------ Input material ------

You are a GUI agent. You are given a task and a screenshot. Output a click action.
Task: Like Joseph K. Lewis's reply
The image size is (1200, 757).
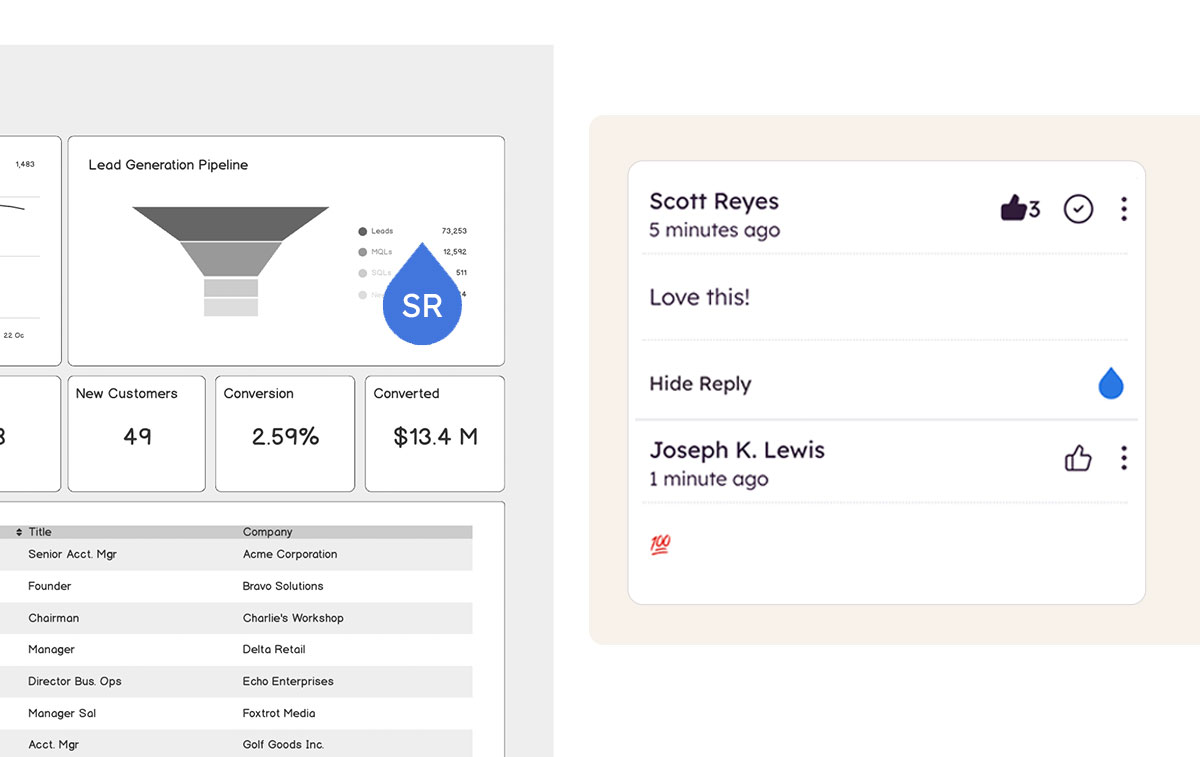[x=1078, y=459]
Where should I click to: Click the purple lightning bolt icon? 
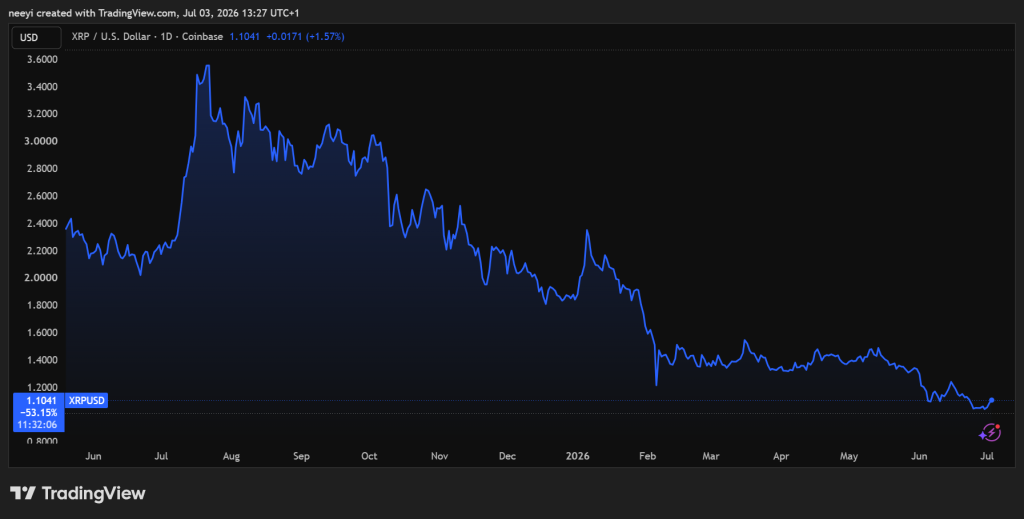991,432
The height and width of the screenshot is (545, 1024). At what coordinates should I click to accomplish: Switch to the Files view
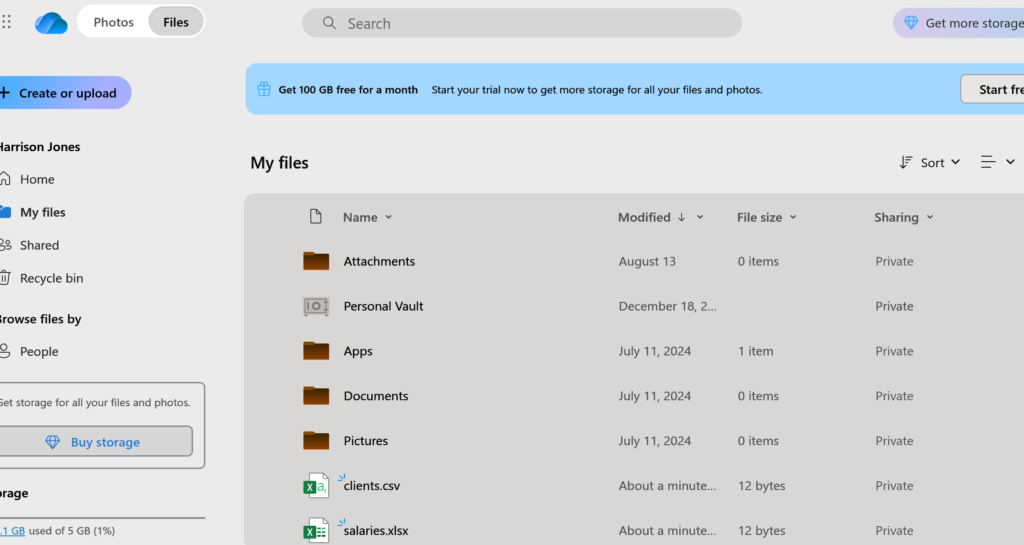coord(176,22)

------

◆ Required action
Your task is to repeat the material above exactly, without its pictures.

◆ Exercise answer
You are a GUI agent. You are given a task and a screenshot. Output a click action.
Task: Like Joseph K. Lewis's reply
The image size is (1200, 757).
[x=1078, y=459]
Where should I click to: Click the purple lightning bolt icon? 
991,432
The height and width of the screenshot is (545, 1024). At what coordinates should I click to accomplish: Switch to the Files view
coord(176,22)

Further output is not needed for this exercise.